Pretreatment with recombinant Wnt3a (5–50 nM) dose-dependently inhibited TRAP (SFLLRN; 1.5 μM) induced platelet aggregation (Fig. 2 A and B). Maximal inhibition was observed at 50 nM Wnt3a and the IC50 calculated as 32 nM using GraphPad Prism. Wnt3a 32 nM inhibited platelet aggregation to a range of agonists including 0.2U/ml thrombin (P = 0.009), 5 μM ADP (P = 0.002) and 1.9 μg/ml collagen, (P = 0.011) demonstrating a broad inhibitory effect on distinct signaling pathways (Fig. 2C). The structurally distinct Wnt5a ligand had no effect on control or 1.5 μM TRAP-induced platelet aggregation at concentrations up to 200 nM (Fig. S1B). MTT toxicity assays (SI Text) determined that neither Wnt3a nor Wnt5a were toxic to platelets (≤200 nM) (Fig. S1 C and D).
Fig. 2.
Wnt3a inhibits platelet aggregation. (A) A representative aggregation trace showing Wnt3a to decrease aggregation in a concentration-dependant manner in 1.5 μM TRAP-stimulated platelets. (B) The mean result of 3 independent TRAP (1.5 μM)-induced aggregation experiments in the presence of increasing doses of Wnt3a are shown (IC50 = 32 nM). (C) Aggregation was measured in response to numerous platelet agonists in the absence (black bars) and presence (gray bars) of 32 nM Wnt3a. All data shown are representative of 3 or more independent platelet preparations ± SEM. (*, P < 0.05)

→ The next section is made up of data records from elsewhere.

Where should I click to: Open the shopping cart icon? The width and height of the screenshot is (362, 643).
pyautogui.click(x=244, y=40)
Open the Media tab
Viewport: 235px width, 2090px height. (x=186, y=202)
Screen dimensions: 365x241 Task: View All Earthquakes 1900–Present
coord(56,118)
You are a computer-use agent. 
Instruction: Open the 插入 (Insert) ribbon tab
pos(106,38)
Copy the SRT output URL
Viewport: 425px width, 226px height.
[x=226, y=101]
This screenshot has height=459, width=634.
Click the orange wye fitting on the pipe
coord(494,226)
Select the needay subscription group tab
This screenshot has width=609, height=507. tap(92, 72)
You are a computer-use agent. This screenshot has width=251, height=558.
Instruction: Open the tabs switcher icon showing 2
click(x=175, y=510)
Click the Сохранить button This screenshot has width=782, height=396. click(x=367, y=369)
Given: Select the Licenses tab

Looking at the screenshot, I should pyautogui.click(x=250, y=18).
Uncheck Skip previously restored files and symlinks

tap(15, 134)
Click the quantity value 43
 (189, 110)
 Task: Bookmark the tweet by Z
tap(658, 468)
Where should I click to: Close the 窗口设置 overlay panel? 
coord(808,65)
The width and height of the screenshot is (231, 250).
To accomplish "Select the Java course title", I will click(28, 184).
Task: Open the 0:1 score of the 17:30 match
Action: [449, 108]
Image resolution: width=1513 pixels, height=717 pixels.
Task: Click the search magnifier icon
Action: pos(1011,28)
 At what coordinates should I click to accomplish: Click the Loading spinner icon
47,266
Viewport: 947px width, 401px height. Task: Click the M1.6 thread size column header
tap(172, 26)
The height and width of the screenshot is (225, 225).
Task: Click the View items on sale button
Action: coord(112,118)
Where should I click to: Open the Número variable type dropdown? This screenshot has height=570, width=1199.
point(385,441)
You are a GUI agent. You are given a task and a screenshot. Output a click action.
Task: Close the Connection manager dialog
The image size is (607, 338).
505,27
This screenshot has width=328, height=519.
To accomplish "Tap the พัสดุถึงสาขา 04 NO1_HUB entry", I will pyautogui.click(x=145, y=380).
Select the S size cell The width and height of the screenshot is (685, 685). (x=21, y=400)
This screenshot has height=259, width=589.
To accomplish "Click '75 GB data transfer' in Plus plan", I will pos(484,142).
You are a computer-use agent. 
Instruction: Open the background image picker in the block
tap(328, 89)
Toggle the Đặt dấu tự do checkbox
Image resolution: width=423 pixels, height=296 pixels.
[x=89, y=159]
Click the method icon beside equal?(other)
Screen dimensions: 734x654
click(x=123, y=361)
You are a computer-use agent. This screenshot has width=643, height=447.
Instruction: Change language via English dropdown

Wnt3a Selectively Inhibits Dense Granule Secretion.
P-selectin (CD62P) surface exposure was used as a marker of platelet α-granule release (Fig. 3Ai). In the absence of Wnt3a, CD62P expression per platelet increased with increasing concentrations of TRAP and was unaffected by 32 or 50 nM Wnt3a. A representative histogram trace is shown in Fig. 3Aii. The effect of Wnt3a on dense granule secretion was determined by measuring ATP release (Fig. 3B) where 50 nM Wnt3a inhibited ATP release in response to 1.5 μM (P = 0.009) and 5 μM TRAP (P = 0.022). Similarly, Wnt3a (50 nM) inhibited ATP release in response to both 1.9 and 3.8 μg/ml collagen (P = 0.025 and P = 0.017 respectively) (Fig. S1E).
Fig. 3.
Effects of Wnt3a on granule secretion. (A) (i) CD62P expression was measured using flow cytometry in the absence (black bars) and presence of increasing concentrations of Wnt3a (32 nM is denoted by dark gray bars and 50 nM by light gray bars). No treatment or EDTA-treated samples served as controls. (ii) A representative histogram trace detailing CD62P expression in resting (gray shaded curve) and TRAP-activated platelets in the absence (black dotted line) and presence (black solid line) of Wnt3a. (B) ATP release from 1.5 μM and 5 μM TRAP stimulated platelets in the absence (black bars) and presence (light gray bars) of 50 nM Wnt3a measured in a luminescent aggregometer. All results represented as a mean value ± SEM from 3 independent platelet preparations (*, P < 0.05).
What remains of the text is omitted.